Foto di Stefano Finotti
Giorgio Mancuso – publicato su Pressenza
La tradizionale commemorazione per il bombardamento atomico di Hiroshima e Nagasaki è diventata una piazza di confronto fra le varie anime del pacifismo torinese, allargando il dibattito delle presenze di pace organizzate tutti i sabati dal Coordinamento AGITE.
Durante la serata si è cercato di mantenere il tema degli interventi sul disarmo nucleare, sul ricordo dalle tragedie atomiche di Hiroshima e Nagasaki e sulla persistenza di quegli eventi sia in termini di pericolo atomico che in termini di conseguenze che si trascinano ancora oggi.
Enrico Peiretti ha ricordato la tragedia umana di Claude Eatherly, pilota statunitense che partecipò alla missione su Hiroshima, sconvolto dalla distruzione causata dall’arma che ha contribuito a far esplodere sui cieli del Giappone[1].
Nell’intervento di Cristina Gamba di Un ponte per si è ricordato l’impatto devastante sulla popolazione delle Isole Marshall delle 67 esplosioni nucleari fatte dagli USA nell’arcipelago, impatto la cui gravità ha spinto ad aggiungere degli articoli specifici al Trattato per la Proibizione delle Armi Nucleari (TPAN) in difesa delle popolazioni colpite non solo dai bombardamento atomici in sé, ma dai successivi esperimenti nucleari in atmosfera fatti per mantenere efficienti e aggiornati gli arsenali.
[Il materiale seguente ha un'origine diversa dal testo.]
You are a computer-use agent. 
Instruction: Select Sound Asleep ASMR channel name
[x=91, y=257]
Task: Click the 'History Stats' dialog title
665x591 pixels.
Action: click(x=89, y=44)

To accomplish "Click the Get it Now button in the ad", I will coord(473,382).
Chie Wada di Ponte fra Italia e Giappone – Tomoamici ha contribuito al ricordo della tragedia atomica sulle città giapponesi cantando due canzoni giapponesi sull’argomento, il cui testo è stato preventivamente letto ed illustrato in italiano.
Giampiero Leo ha portato la solidarietà e l’appoggio al lavoro del coordinamento AGITE da parte Comitato per i diritti umani e civili della Regione Piemonte e del coordinamento interconfessionale.
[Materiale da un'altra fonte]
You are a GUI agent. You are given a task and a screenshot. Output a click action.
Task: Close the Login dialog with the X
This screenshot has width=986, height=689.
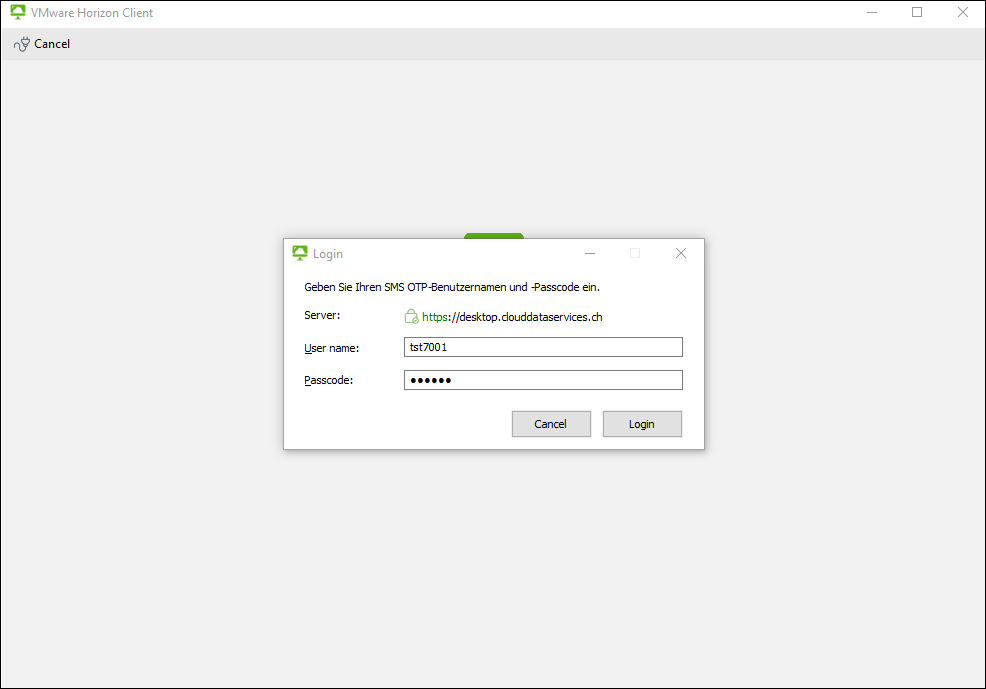[681, 254]
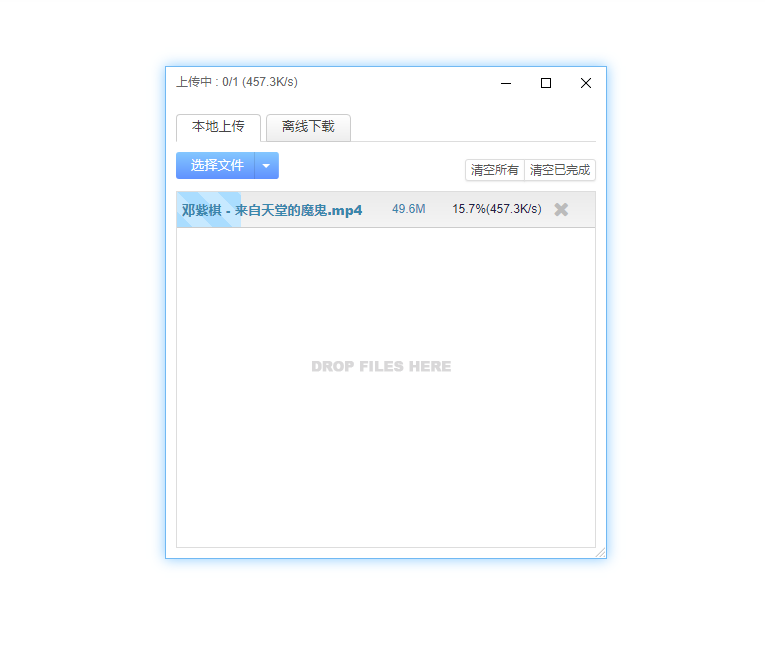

Sono inoltre brevemente intervenuti Fausto Cristofari (Rifondazione Comunista) e Jessica Vargas (Coordinamento contro la terza guerra mondiale)
Zaira Zafarana (MIR-MN, IFOR), che ha gestito la scaletta della serata, ha ricordato la campagna in difesa degli obiettori di coscienza ucraini, russi e bielorussi con la proposta dell’International Peace Bureau di assegnare alle associazioni di obiettori di queste tre nazioni il Premio Nobel per la Pace; ha inoltre evidenziato le recenti minacce ed accuse all’obiettore Yurii Sheliazhenko da parte del Servizio di Sicurezza dell’Ucraina.
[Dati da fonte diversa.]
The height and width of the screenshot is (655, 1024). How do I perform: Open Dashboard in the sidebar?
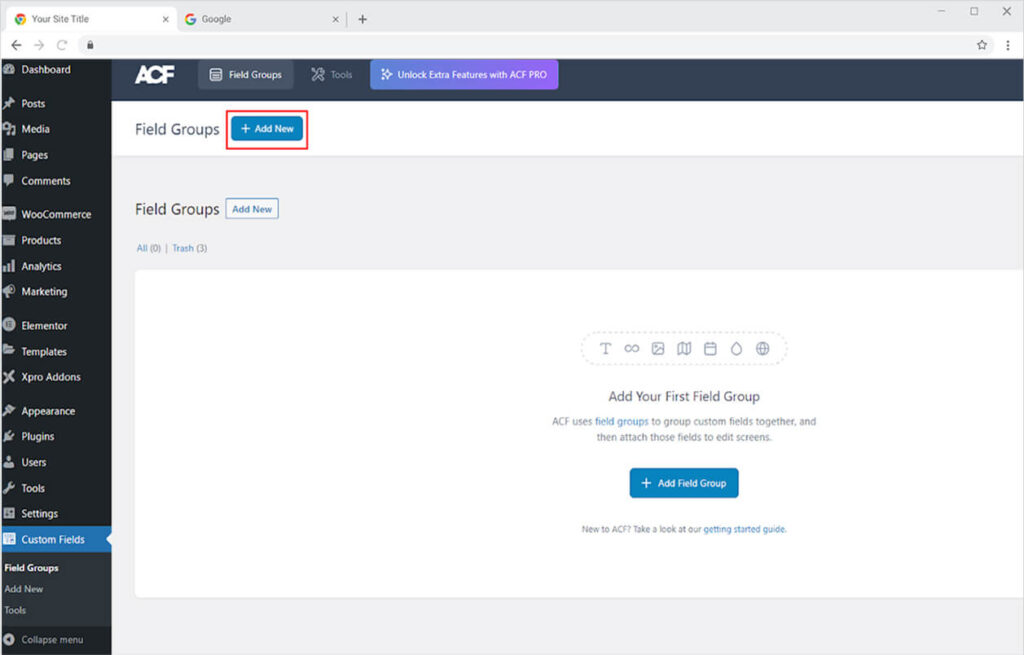coord(45,70)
Daniela Brina della Casa Umanista ha concluso la serata con un breve momento di meditazione.
Il coordinamento AGITE dal 2017 rappresenta il tentativo di far convergere su un tema vitale (il disarmo nucleare) tutte le forze possibili; nella mia esperienza di lavoro con i coordinamenti torinesi rappresenta uno dei tentativi più longevi ed efficaci in questo senso, anche se non bisogna nascondere le difficoltà che un tale processo porta con sé, soprattutto quando si tenta di spostare il focus dal disarmo nucleare, tema su cui è difficile non essere d’accordo, ai temi del contrasto alle guerre, della risoluzione nonviolenta dei conflitti, della nonviolenza in genere e del cambiamento culturale necessario per uscire dalla cultura bellicista su cui le armi nucleari basano la loro fortuna.
Da questo spostamento di focus nascono le principali divergenze in termini di analisi e di proposte; si potrebbe obiettare che una soluzione sarebbe mantenere l’interesse solo sul tema specifico (il disarmo nucleare) senza cercare di ampliare il punto di vista, ma sarebbe ingenuo pensare di risolvere un tema fondamentale come il disarmo nucleare senza affrontare in modo organico le questioni connesse e che in qualche modo alimentano l’idea della necessità di una deterrenza nucleare.
Malgrado le discussioni, a volte aspre, un approccio ampio e spazi di discussione aperti sono fondamentali per creare conoscenze, fiducia reciproca ed un’idea di mondo in grado di far uscire l’umanità dall’incubo nucleare.
[1] Il tema della presa di coscienza dei protagonisti delle imprese militari che provocano morte e distruzione è più che mai attuale e fondamentale per disarticolare dall’interno il complesso militare-industriale. Esemplare in tal senso la storia di Vito Alfieri Fontana, ex-progettista di mine antiuomo.